Colorectal surgeons must be familiar and confident with perioperative steroid management in patients with inflammatory bowel disease (IBD) as their underlying disease and associated comorbidities introduce several challenges. While suppression of the hypothalamic-pituitary adrenal axis is known to occur with chronic steroid supplementation, the dosage or duration of steroid exposure required to suppress an appropriate endogenous response to surgical stress is unknown. Historically, standard practice included stress-dose or high-dose perioperative steroid administration in any steroid-dependent patient undergoing surgery to prevent adrenal insufficiency; however, perioperative high-dose steroids are not without consequence.
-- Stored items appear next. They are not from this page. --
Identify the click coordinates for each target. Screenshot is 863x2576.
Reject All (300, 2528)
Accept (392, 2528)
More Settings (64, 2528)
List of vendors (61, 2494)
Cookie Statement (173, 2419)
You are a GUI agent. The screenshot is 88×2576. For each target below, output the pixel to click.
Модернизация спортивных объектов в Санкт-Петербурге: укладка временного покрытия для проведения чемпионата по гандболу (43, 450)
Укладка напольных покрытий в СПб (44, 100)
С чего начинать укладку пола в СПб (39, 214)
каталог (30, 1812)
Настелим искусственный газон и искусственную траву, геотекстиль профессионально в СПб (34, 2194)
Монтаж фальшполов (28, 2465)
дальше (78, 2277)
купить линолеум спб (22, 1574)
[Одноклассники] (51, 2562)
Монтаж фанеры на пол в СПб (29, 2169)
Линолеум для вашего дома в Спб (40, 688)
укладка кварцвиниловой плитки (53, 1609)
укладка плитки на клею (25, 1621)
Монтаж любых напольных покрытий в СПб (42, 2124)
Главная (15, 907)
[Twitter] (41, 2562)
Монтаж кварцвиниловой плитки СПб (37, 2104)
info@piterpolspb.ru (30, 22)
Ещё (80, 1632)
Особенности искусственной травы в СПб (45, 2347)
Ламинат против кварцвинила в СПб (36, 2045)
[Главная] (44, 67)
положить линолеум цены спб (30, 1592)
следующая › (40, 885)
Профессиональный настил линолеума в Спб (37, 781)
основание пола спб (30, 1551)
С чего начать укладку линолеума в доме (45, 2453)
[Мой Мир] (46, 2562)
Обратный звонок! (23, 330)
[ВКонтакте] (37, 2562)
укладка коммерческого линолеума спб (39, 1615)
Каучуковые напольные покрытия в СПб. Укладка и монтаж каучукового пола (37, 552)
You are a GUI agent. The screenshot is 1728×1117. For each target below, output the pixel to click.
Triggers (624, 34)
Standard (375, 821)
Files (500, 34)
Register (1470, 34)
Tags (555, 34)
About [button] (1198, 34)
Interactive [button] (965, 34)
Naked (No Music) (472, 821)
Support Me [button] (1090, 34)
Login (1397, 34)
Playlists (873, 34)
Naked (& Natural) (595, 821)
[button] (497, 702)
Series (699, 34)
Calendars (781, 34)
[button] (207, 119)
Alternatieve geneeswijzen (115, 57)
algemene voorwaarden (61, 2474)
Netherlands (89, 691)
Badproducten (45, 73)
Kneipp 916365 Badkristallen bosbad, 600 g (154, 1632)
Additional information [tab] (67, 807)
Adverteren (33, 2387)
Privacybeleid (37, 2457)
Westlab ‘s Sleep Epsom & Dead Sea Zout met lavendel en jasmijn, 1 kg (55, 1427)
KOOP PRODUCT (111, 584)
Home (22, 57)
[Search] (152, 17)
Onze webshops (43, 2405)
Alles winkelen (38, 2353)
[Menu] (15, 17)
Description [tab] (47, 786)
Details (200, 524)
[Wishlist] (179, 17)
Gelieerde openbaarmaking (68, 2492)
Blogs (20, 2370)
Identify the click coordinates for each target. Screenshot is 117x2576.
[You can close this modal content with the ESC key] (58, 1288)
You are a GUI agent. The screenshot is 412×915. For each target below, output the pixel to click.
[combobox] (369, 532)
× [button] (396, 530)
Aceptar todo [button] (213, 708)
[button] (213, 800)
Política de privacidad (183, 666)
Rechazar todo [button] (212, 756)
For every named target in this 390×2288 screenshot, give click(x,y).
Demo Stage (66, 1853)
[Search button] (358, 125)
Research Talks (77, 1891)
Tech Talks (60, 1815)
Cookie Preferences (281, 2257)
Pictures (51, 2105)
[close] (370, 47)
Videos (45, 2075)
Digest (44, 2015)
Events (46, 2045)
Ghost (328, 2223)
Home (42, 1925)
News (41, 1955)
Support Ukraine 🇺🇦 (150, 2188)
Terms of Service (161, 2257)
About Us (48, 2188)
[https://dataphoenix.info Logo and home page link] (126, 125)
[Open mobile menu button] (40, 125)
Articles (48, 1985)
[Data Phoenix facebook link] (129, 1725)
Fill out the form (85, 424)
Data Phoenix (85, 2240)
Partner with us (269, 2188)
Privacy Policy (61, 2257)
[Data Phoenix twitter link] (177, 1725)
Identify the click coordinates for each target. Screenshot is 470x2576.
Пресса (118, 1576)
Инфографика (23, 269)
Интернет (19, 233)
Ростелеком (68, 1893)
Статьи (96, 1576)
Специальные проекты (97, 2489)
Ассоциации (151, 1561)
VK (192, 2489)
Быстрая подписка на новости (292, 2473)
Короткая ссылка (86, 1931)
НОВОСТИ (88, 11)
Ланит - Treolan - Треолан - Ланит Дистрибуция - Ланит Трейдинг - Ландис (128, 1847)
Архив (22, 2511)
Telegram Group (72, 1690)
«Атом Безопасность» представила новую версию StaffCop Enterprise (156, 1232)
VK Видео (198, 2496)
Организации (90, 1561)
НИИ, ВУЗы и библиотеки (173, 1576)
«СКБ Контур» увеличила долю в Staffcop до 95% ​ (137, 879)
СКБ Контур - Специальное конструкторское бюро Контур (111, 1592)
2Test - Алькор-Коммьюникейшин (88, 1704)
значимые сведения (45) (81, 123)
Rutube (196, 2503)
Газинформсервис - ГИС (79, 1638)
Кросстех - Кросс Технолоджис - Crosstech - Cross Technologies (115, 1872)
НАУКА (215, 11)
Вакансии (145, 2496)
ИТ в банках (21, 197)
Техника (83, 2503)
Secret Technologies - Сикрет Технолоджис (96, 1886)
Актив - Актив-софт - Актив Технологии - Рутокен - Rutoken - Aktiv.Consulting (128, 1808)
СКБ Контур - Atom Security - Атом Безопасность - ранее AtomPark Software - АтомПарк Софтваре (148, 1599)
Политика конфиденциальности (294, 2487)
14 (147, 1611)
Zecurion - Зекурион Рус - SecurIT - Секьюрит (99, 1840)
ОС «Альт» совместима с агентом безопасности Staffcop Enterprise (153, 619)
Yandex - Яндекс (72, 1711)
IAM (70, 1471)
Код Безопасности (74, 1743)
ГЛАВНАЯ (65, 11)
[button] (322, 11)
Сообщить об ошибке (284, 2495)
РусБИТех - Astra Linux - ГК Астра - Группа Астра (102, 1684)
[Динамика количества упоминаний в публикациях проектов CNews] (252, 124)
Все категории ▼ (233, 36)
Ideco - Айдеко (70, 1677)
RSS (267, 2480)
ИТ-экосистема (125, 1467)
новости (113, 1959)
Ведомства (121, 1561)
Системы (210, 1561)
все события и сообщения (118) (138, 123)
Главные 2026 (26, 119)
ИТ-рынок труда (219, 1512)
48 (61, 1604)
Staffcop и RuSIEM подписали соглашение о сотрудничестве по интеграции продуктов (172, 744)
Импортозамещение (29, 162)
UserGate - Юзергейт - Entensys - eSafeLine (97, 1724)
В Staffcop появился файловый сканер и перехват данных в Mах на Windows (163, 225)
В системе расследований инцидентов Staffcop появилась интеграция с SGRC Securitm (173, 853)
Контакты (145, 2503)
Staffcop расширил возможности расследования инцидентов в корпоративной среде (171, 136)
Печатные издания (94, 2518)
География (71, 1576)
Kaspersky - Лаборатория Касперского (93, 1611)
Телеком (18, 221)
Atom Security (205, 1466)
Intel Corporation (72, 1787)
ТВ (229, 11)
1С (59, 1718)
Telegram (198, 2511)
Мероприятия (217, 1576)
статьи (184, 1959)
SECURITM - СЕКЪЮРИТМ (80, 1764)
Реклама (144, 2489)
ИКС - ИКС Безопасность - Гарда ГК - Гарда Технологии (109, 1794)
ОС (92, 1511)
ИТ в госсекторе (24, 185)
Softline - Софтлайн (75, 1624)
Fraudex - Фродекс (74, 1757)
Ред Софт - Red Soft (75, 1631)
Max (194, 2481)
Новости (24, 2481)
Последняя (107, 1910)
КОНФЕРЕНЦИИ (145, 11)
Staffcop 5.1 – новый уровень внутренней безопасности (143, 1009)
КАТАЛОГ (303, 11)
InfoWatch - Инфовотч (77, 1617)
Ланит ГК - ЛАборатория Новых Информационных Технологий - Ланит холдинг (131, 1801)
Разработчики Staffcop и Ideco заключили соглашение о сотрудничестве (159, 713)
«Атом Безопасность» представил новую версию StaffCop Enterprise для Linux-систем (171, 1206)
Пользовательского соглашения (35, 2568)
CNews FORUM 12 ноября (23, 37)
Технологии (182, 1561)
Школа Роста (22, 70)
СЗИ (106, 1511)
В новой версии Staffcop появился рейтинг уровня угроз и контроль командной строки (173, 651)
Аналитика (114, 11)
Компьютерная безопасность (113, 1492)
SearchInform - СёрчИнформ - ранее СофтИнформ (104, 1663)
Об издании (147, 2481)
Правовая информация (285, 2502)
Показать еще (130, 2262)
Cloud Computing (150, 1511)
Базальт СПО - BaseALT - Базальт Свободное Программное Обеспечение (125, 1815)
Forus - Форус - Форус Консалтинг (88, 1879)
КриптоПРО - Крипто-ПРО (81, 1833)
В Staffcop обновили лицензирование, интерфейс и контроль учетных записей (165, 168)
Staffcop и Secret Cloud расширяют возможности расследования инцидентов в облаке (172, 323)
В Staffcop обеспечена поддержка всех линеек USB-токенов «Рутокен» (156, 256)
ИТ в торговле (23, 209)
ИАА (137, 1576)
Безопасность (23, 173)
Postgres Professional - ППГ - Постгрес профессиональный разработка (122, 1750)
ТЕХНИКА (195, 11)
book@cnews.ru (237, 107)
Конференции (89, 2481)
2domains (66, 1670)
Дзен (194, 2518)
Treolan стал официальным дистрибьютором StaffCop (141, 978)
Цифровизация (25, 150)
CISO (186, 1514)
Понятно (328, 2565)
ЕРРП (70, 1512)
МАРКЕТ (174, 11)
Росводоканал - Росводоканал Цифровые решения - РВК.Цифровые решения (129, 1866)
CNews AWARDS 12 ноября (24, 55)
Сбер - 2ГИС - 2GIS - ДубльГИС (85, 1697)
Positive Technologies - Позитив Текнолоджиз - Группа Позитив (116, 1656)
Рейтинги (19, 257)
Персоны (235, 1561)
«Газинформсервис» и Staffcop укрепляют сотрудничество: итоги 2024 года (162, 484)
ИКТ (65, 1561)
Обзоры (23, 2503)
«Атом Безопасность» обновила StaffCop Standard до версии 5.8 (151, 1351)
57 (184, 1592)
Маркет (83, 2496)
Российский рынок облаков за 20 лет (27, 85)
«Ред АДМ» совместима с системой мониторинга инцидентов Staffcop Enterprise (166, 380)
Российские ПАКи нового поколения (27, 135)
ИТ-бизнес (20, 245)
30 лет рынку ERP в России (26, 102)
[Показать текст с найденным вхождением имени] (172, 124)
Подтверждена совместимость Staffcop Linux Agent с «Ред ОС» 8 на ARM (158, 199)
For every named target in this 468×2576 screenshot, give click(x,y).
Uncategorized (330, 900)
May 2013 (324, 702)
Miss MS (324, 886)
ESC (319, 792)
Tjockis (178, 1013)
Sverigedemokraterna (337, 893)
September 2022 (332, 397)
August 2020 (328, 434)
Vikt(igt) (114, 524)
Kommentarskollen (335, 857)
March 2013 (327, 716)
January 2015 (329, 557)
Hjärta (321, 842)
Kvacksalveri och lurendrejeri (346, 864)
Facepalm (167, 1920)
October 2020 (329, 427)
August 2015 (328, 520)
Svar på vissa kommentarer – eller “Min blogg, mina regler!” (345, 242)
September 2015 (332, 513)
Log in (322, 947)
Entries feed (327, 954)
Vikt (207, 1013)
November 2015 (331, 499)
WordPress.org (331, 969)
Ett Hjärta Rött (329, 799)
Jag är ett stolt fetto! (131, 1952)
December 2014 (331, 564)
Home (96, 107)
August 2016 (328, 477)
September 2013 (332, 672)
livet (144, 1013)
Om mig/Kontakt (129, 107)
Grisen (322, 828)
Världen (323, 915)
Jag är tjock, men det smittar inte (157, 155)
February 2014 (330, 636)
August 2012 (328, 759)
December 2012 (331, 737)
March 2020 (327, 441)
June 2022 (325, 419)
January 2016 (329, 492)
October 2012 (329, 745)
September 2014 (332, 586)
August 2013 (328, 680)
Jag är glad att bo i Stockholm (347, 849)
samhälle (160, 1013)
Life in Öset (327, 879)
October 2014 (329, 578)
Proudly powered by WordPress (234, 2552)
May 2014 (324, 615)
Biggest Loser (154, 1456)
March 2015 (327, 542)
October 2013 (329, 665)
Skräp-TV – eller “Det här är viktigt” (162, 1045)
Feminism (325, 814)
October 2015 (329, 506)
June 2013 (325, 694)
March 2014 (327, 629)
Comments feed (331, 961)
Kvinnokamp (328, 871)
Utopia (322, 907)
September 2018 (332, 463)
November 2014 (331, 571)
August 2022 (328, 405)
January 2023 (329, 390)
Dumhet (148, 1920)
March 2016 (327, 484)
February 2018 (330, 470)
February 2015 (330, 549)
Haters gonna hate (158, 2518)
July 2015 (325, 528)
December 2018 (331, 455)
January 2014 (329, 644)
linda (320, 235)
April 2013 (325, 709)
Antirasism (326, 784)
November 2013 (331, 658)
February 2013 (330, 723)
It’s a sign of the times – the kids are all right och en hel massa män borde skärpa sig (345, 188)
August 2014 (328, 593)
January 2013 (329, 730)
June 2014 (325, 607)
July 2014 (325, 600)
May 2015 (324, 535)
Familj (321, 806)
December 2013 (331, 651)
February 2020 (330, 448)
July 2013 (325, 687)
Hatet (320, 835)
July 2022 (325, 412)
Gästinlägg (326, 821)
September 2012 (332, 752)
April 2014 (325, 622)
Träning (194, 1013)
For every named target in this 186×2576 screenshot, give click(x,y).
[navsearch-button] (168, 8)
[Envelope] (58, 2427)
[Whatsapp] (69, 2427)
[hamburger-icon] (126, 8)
Over the past 6 decades, several large case series have been conducted in both IBD and non-IBD patients challenging the practice of stress-dose steroid administration, but there remains great variability in perioperative steroid dosing practices for IBD patients undergoing surgery. In this chapter, we review the literature and evidence surrounding perioperative steroid dosing followed by our recommendations for steroid management in patients with IBD undergoing colorectal surgery. Based on the available data, we recommend that steroid-treated IBD patients undergoing major colorectal surgery be managed with low-dose perioperative steroids equivalent to their preoperative steroid dose in the perioperative period.